Adoración por la cafeína

I will remember your small room
the feel of you
the light in the window
your records
your books
our morning coffee.
Raw With Love. Charles Bukowski

Coffee.jpg

Es miércoles por la mañana y lo primero que viene a nuestra mente es una dosis de cafeína: esas semillas vegetales que, según los monjes sufíes, alargaban la vida. Para los italianos hay hasta treinta y ocho tipos distintos: el capuccino, el ristretto, café con leche, vienna, americano, mocha, el bombón, frappé, irlandés, etc. Casi tantos tipos como escritores ilustres narcotizados por esta bebida.

Así le ocurrió a Voltaire, el día que probó el café de importación, cambió tanto su vida que llegó a arruinarse comprando sacos de café en grano. Su locura llegó a tanto que solía beber entre cuarenta y cincuenta tazas diarias de este maravilloso café con chocolate. Su médico estaba harto de decirle que su adicción le llevaría a la tumba, pero llegó a vivir 83 años.

Bethoveen tampoco se quedaba atrás y tras años tomando café finalmente encontró la mejor composición para su paladar: 60 granos molidos por taza.

Marcel  Proust optaba por sobrevivir solo a base de café. Según su ama de llaves, Proust solo consumía dos cuencos de café negro con leche muy caliente y dos croissants a lo largo del día.
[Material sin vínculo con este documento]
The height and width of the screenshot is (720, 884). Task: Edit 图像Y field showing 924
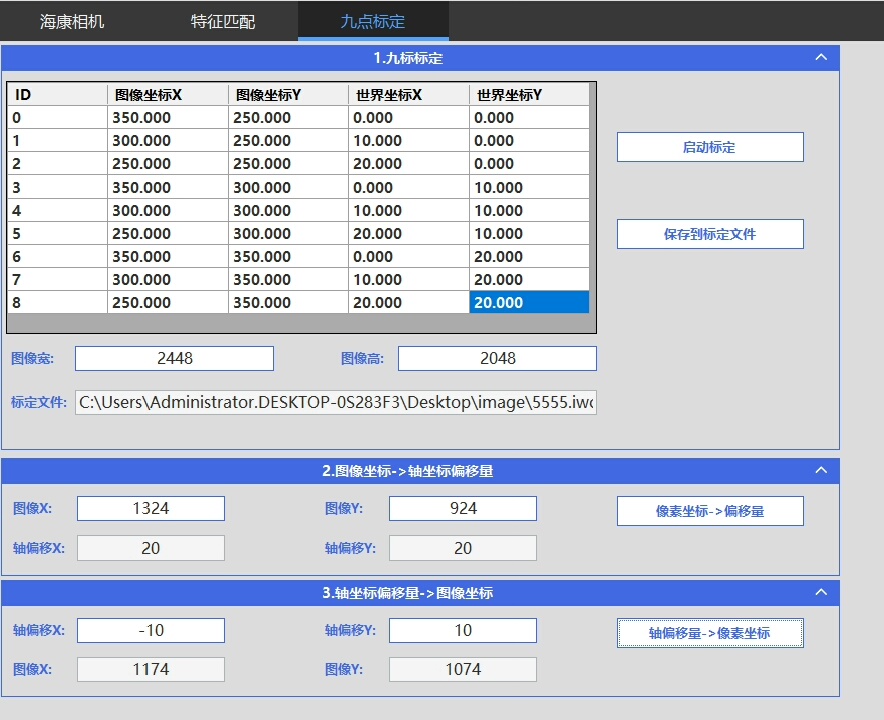462,508
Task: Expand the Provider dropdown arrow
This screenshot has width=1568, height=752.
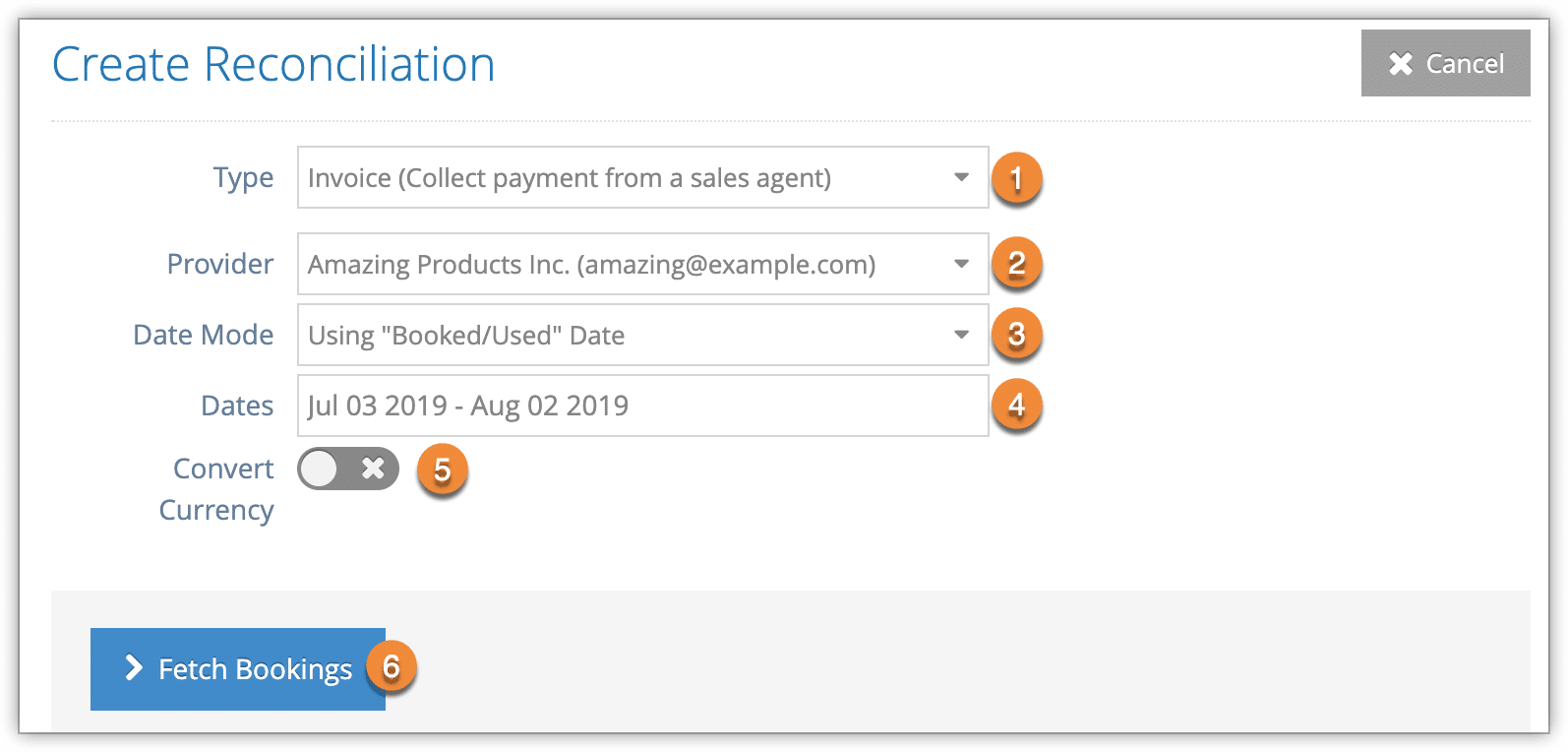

El rey Luis XV de Francia también tenía un gusto especial. Su café era cultivado por él mismo en los jardines de Versalles. Su elaboración y tueste era medido con cuidado para que sus invitados probaran las mejores tazas.

Para Thomas Jefferson el café era la bebida de la gente civilizada, manifestando siempre su mayor desprecio hacia el té británico. Benjamin Franklin tampoco se quedaba atrás ya que extendió el hábito de frecuentar los coffee shops a lo largo de su carrera política.

En su lecho de muerte, Napoleón pidió una taza de café y su autopsia reveló granos de café en el estómago pero según él “I Would Rather Suffer with Coffee than be Senseless”.

Y por último no podía faltar Balzac, descrito como un trabajador infatigable y considerado  uno de los admiradores más pasionales del café, como bien podemos leer en sus obras.

“A partir de ese momento, todo se agita: las ideas se movilizan como los batallones de un gran ejército en el campo de batalla, y la batalla comienza. Los recuerdos llegan a paso de carga, desplegando sus banderas; la caballería ligera de las comparaciones desfila con un magnífico galope; la artillería de la lógica acude con sus carros y sus cartuchos de cañón; las agudezas llegan como tiradores; se forman figuras; el papel se llena de tinta; así, de principio a fin, la vigilia transcurre entre torrentes de agua negra como la pólvora de las batallas”.

 Balzac escribió ni más ni menos que 85 novelas en 20 años y de algún sitio tenía que sacar el tiempo. Para poder trabajar durante más de 15 horas diarias empezó a tomar café turco, pero cuando este dejó de hacerle efecto, empezó a tragar los granos de café con el estómago vacío. Con el tiempo fue asumiendo su problema y escribió El tratado de los excitantes modernos, pero a diferencia de lo que le sucedió a Voltaire, Balzac murió a los 51 años, según su médico por una afección cardiaca agravada por sus deseos de luchar contra el sueño y la noche.

En definitiva parece que el escritor alemán  Heinrich Eduard Jacob estaba en lo cierto: “A su manera, el descubrimiento del café es tan importante como la invención del telescopio o el microscopio, en razón de que el café intensificó y modificó inesperadamente las actividades y capacidades del cerebro humano”.